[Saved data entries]
= Beginning of Section =

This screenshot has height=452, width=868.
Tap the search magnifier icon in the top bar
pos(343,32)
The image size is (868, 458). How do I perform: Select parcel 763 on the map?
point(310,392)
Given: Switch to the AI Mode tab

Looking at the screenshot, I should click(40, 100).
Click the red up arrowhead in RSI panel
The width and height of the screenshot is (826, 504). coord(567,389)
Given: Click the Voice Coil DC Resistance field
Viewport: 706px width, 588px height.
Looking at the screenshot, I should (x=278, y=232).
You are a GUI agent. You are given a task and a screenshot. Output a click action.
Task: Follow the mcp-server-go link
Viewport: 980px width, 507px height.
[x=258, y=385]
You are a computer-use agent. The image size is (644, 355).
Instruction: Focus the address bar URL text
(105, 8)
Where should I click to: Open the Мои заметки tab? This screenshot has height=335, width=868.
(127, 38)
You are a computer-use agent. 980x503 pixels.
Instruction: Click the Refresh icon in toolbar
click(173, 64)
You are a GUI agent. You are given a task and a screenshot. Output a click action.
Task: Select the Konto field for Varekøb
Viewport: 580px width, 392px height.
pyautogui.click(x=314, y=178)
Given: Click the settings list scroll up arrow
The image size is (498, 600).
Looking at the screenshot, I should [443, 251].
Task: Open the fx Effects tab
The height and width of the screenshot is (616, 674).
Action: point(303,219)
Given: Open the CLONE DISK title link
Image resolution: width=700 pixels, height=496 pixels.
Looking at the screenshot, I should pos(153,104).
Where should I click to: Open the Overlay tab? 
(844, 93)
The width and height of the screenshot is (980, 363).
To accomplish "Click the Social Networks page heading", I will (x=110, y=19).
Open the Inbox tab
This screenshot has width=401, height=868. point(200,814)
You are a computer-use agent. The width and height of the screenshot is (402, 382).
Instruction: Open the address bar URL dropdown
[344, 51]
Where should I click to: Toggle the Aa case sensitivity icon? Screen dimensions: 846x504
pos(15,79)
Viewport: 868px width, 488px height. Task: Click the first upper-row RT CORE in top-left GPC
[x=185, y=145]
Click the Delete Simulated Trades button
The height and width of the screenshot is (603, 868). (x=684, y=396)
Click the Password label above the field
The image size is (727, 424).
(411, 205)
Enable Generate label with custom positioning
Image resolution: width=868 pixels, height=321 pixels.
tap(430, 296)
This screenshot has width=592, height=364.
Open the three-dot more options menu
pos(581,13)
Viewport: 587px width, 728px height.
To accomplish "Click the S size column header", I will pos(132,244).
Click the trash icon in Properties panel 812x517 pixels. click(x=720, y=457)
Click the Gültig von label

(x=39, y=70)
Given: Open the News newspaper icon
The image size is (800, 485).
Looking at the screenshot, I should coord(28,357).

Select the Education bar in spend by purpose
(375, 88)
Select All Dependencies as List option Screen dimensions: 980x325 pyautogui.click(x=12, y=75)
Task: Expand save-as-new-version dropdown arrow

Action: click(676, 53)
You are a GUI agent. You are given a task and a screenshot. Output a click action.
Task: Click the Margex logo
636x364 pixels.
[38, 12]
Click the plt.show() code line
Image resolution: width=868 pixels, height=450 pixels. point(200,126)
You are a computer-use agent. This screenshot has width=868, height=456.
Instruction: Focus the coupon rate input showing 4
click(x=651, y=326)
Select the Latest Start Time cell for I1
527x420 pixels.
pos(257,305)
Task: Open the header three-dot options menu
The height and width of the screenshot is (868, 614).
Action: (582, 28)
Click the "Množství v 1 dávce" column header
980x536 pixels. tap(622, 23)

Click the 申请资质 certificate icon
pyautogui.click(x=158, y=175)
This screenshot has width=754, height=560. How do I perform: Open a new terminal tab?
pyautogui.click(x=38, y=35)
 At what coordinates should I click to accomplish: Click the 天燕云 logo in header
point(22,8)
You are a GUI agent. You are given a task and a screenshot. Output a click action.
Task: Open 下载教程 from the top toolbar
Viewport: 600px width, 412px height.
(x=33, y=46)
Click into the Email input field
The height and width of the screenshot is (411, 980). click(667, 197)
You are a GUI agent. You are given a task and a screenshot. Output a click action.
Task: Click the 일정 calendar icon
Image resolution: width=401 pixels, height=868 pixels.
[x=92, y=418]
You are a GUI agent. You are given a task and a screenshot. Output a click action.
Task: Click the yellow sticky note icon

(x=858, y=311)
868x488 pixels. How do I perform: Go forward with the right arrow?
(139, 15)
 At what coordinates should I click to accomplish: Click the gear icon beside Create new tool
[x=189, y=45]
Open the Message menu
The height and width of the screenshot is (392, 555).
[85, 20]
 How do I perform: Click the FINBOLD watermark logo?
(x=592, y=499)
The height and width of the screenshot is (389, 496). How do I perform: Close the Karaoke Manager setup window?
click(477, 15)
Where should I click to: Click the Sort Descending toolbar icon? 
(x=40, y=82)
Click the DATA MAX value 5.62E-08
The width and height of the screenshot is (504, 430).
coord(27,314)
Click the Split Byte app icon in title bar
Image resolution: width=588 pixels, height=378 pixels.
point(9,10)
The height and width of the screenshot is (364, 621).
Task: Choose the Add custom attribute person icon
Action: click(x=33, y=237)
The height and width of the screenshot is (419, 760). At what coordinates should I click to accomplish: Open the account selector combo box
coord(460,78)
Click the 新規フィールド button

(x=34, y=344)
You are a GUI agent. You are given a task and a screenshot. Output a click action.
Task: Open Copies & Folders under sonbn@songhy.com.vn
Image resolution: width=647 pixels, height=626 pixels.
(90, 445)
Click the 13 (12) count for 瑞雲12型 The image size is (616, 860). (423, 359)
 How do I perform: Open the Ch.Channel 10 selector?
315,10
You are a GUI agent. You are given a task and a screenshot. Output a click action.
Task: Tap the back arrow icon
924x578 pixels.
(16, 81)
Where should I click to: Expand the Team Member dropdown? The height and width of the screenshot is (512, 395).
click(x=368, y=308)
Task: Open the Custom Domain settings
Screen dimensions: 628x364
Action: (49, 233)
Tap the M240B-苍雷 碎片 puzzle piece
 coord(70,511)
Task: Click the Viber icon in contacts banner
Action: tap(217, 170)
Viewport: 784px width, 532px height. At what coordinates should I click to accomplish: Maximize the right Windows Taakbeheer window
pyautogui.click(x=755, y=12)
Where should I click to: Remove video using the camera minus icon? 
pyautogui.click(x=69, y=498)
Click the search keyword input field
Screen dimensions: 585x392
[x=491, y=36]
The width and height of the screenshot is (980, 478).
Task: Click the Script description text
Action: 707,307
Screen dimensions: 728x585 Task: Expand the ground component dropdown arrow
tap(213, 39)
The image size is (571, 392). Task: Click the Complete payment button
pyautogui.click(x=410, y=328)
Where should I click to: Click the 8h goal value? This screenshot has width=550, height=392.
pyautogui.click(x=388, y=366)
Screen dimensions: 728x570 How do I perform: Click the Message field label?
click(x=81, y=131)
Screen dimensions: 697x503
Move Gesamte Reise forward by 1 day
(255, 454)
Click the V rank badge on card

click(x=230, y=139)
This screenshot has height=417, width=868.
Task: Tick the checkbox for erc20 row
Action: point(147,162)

= End of Section =

Task prompt :: All of the records above are to be copied exactly.

Solution to this exercise ::
This screenshot has height=452, width=868.
Tap the search magnifier icon in the top bar
pos(343,32)
The image size is (868, 458). How do I perform: Select parcel 763 on the map?
point(310,392)
Given: Switch to the AI Mode tab

Looking at the screenshot, I should click(40, 100).
Click the red up arrowhead in RSI panel
The width and height of the screenshot is (826, 504). coord(567,389)
Given: Click the Voice Coil DC Resistance field
Viewport: 706px width, 588px height.
Looking at the screenshot, I should (x=278, y=232).
You are a GUI agent. You are given a task and a screenshot. Output a click action.
Task: Follow the mcp-server-go link
Viewport: 980px width, 507px height.
[x=258, y=385]
You are a computer-use agent. The image size is (644, 355).
Instruction: Focus the address bar URL text
(105, 8)
Where should I click to: Open the Мои заметки tab? This screenshot has height=335, width=868.
(127, 38)
You are a computer-use agent. 980x503 pixels.
Instruction: Click the Refresh icon in toolbar
click(173, 64)
You are a GUI agent. You are given a task and a screenshot. Output a click action.
Task: Select the Konto field for Varekøb
Viewport: 580px width, 392px height.
pyautogui.click(x=314, y=178)
Given: Click the settings list scroll up arrow
The image size is (498, 600).
Looking at the screenshot, I should [443, 251].
Task: Open the fx Effects tab
The height and width of the screenshot is (616, 674).
Action: point(303,219)
Given: Open the CLONE DISK title link
Image resolution: width=700 pixels, height=496 pixels.
Looking at the screenshot, I should pos(153,104).
Where should I click to: Open the Overlay tab? 
(844, 93)
The width and height of the screenshot is (980, 363).
To accomplish "Click the Social Networks page heading", I will (x=110, y=19).
Open the Inbox tab
This screenshot has width=401, height=868. point(200,814)
You are a computer-use agent. The width and height of the screenshot is (402, 382).
Instruction: Open the address bar URL dropdown
[344, 51]
Where should I click to: Toggle the Aa case sensitivity icon? Screen dimensions: 846x504
pos(15,79)
Viewport: 868px width, 488px height. Task: Click the first upper-row RT CORE in top-left GPC
[x=185, y=145]
Click the Delete Simulated Trades button
The height and width of the screenshot is (603, 868). (x=684, y=396)
Click the Password label above the field
The image size is (727, 424).
(411, 205)
Enable Generate label with custom positioning
Image resolution: width=868 pixels, height=321 pixels.
tap(430, 296)
This screenshot has width=592, height=364.
Open the three-dot more options menu
pos(581,13)
Viewport: 587px width, 728px height.
To accomplish "Click the S size column header", I will pos(132,244).
Click the trash icon in Properties panel 812x517 pixels. click(x=720, y=457)
Click the Gültig von label

(x=39, y=70)
Given: Open the News newspaper icon
The image size is (800, 485).
Looking at the screenshot, I should coord(28,357).

Select the Education bar in spend by purpose
(375, 88)
Select All Dependencies as List option Screen dimensions: 980x325 pyautogui.click(x=12, y=75)
Task: Expand save-as-new-version dropdown arrow

Action: click(676, 53)
You are a GUI agent. You are given a task and a screenshot. Output a click action.
Task: Click the Margex logo
636x364 pixels.
[38, 12]
Click the plt.show() code line
Image resolution: width=868 pixels, height=450 pixels. point(200,126)
You are a computer-use agent. This screenshot has width=868, height=456.
Instruction: Focus the coupon rate input showing 4
click(x=651, y=326)
Select the Latest Start Time cell for I1
527x420 pixels.
pos(257,305)
Task: Open the header three-dot options menu
The height and width of the screenshot is (868, 614).
Action: (582, 28)
Click the "Množství v 1 dávce" column header
980x536 pixels. tap(622, 23)

Click the 申请资质 certificate icon
pyautogui.click(x=158, y=175)
This screenshot has width=754, height=560. How do I perform: Open a new terminal tab?
pyautogui.click(x=38, y=35)
 At what coordinates should I click to accomplish: Click the 天燕云 logo in header
point(22,8)
You are a GUI agent. You are given a task and a screenshot. Output a click action.
Task: Open 下载教程 from the top toolbar
Viewport: 600px width, 412px height.
(x=33, y=46)
Click into the Email input field
The height and width of the screenshot is (411, 980). click(667, 197)
You are a GUI agent. You are given a task and a screenshot. Output a click action.
Task: Click the 일정 calendar icon
Image resolution: width=401 pixels, height=868 pixels.
[x=92, y=418]
You are a GUI agent. You are given a task and a screenshot. Output a click action.
Task: Click the yellow sticky note icon

(x=858, y=311)
868x488 pixels. How do I perform: Go forward with the right arrow?
(139, 15)
 At what coordinates should I click to accomplish: Click the gear icon beside Create new tool
[x=189, y=45]
Open the Message menu
The height and width of the screenshot is (392, 555).
[85, 20]
 How do I perform: Click the FINBOLD watermark logo?
(x=592, y=499)
The height and width of the screenshot is (389, 496). How do I perform: Close the Karaoke Manager setup window?
click(477, 15)
Where should I click to: Click the Sort Descending toolbar icon? 
(x=40, y=82)
Click the DATA MAX value 5.62E-08
The width and height of the screenshot is (504, 430).
coord(27,314)
Click the Split Byte app icon in title bar
Image resolution: width=588 pixels, height=378 pixels.
point(9,10)
The height and width of the screenshot is (364, 621).
Task: Choose the Add custom attribute person icon
Action: click(x=33, y=237)
The height and width of the screenshot is (419, 760). At what coordinates should I click to accomplish: Open the account selector combo box
coord(460,78)
Click the 新規フィールド button

(x=34, y=344)
You are a GUI agent. You are given a task and a screenshot. Output a click action.
Task: Open Copies & Folders under sonbn@songhy.com.vn
Image resolution: width=647 pixels, height=626 pixels.
(90, 445)
Click the 13 (12) count for 瑞雲12型 The image size is (616, 860). (423, 359)
 How do I perform: Open the Ch.Channel 10 selector?
315,10
You are a GUI agent. You are given a task and a screenshot. Output a click action.
Task: Tap the back arrow icon
924x578 pixels.
(16, 81)
Where should I click to: Expand the Team Member dropdown? The height and width of the screenshot is (512, 395).
click(x=368, y=308)
Task: Open the Custom Domain settings
Screen dimensions: 628x364
Action: (49, 233)
Tap the M240B-苍雷 碎片 puzzle piece
 coord(70,511)
Task: Click the Viber icon in contacts banner
Action: tap(217, 170)
Viewport: 784px width, 532px height. At what coordinates should I click to accomplish: Maximize the right Windows Taakbeheer window
pyautogui.click(x=755, y=12)
Where should I click to: Remove video using the camera minus icon? 
pyautogui.click(x=69, y=498)
Click the search keyword input field
Screen dimensions: 585x392
[x=491, y=36]
The width and height of the screenshot is (980, 478).
Task: Click the Script description text
Action: 707,307
Screen dimensions: 728x585 Task: Expand the ground component dropdown arrow
tap(213, 39)
The image size is (571, 392). Task: Click the Complete payment button
pyautogui.click(x=410, y=328)
Where should I click to: Click the 8h goal value? This screenshot has width=550, height=392.
pyautogui.click(x=388, y=366)
Screen dimensions: 728x570 How do I perform: Click the Message field label?
click(x=81, y=131)
Screen dimensions: 697x503
Move Gesamte Reise forward by 1 day
(255, 454)
Click the V rank badge on card

click(x=230, y=139)
This screenshot has height=417, width=868.
Task: Tick the checkbox for erc20 row
Action: point(147,162)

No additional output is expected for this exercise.